# TASK PROMPT:
Rewrite the entries from the start through the line containing "This screenshot has height=740, width=1881.", inclusive, with "Margin" changed to "Padding" and nothing else altered.

[Element lookup entries]

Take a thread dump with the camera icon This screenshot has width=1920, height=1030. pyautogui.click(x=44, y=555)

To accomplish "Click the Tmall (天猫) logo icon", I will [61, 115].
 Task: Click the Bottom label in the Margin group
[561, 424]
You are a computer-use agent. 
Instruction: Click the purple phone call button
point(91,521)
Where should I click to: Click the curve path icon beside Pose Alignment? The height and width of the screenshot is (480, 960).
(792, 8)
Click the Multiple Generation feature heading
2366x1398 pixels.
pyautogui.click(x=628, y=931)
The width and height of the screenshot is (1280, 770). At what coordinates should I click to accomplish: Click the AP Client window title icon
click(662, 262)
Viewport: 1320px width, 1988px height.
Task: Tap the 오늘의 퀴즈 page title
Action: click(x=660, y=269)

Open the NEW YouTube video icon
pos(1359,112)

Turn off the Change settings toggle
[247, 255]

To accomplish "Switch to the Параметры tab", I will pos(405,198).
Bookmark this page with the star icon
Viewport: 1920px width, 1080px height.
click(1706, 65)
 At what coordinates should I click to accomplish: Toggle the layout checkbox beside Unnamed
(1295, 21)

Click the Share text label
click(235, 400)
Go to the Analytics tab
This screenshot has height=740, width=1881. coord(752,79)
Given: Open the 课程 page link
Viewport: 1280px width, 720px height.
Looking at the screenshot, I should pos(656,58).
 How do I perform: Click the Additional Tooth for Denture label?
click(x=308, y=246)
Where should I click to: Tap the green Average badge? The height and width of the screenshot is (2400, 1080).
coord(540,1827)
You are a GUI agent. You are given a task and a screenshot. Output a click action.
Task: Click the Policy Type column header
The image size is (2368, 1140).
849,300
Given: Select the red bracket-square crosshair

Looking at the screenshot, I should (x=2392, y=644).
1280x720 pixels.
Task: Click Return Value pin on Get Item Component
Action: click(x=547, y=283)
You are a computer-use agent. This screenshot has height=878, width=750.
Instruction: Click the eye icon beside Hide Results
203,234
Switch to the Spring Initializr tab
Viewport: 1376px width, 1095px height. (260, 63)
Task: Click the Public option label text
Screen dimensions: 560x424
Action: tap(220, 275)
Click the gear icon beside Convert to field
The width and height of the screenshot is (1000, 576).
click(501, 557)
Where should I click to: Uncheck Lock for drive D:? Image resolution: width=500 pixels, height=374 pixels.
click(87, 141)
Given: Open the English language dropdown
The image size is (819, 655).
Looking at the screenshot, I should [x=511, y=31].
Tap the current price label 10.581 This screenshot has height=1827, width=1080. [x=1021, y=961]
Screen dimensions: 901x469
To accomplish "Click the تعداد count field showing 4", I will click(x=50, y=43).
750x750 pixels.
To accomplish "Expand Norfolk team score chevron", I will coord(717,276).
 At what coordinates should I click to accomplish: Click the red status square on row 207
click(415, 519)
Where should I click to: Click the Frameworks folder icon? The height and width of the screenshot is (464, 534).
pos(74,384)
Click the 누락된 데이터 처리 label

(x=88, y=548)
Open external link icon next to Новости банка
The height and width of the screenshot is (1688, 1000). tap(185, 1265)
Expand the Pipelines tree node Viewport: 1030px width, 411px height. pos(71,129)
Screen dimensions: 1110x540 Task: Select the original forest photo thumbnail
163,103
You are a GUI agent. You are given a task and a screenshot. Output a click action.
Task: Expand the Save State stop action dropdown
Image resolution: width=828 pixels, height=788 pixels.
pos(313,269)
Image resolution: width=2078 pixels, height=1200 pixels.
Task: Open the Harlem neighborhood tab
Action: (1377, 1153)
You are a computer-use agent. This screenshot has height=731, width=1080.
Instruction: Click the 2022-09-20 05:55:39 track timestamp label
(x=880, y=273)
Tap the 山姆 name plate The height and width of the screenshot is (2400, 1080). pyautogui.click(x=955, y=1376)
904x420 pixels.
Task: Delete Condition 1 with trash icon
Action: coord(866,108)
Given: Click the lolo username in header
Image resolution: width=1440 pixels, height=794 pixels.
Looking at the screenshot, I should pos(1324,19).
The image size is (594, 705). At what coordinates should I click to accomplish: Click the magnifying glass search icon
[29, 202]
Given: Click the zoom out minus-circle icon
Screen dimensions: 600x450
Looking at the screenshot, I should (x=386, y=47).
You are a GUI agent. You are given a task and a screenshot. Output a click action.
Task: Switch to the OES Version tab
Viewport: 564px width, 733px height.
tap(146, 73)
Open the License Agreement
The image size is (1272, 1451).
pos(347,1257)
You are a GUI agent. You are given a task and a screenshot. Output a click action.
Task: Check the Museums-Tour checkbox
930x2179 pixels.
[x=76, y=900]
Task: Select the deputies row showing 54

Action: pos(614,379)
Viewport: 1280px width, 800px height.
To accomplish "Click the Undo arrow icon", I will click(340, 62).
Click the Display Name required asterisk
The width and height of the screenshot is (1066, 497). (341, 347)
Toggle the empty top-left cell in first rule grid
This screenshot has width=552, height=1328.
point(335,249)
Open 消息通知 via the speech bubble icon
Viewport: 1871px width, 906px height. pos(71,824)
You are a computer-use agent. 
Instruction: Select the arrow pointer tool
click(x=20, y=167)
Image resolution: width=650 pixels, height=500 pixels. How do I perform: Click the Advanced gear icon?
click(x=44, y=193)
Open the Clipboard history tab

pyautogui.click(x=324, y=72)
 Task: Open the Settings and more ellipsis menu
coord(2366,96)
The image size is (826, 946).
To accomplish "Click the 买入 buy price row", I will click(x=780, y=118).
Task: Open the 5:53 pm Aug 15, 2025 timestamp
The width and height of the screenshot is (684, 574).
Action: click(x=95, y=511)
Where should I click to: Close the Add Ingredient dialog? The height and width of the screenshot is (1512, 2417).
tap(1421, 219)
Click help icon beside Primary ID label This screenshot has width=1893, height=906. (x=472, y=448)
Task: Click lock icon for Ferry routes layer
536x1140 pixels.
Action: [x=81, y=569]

# CORRECT RESULT:
Take a thread dump with the camera icon This screenshot has width=1920, height=1030. pyautogui.click(x=44, y=555)

To accomplish "Click the Tmall (天猫) logo icon", I will [61, 115].
 Task: Click the Bottom label in the Padding group
[561, 424]
You are a computer-use agent. 
Instruction: Click the purple phone call button
point(91,521)
Where should I click to: Click the curve path icon beside Pose Alignment? The height and width of the screenshot is (480, 960).
(792, 8)
Click the Multiple Generation feature heading
2366x1398 pixels.
pyautogui.click(x=628, y=931)
The width and height of the screenshot is (1280, 770). At what coordinates should I click to accomplish: Click the AP Client window title icon
click(662, 262)
Viewport: 1320px width, 1988px height.
Task: Tap the 오늘의 퀴즈 page title
Action: click(x=660, y=269)

Open the NEW YouTube video icon
pos(1359,112)

Turn off the Change settings toggle
[247, 255]

To accomplish "Switch to the Параметры tab", I will pos(405,198).
Bookmark this page with the star icon
Viewport: 1920px width, 1080px height.
click(1706, 65)
 At what coordinates should I click to accomplish: Toggle the layout checkbox beside Unnamed
(1295, 21)

Click the Share text label
click(235, 400)
Go to the Analytics tab
This screenshot has height=740, width=1881. coord(752,79)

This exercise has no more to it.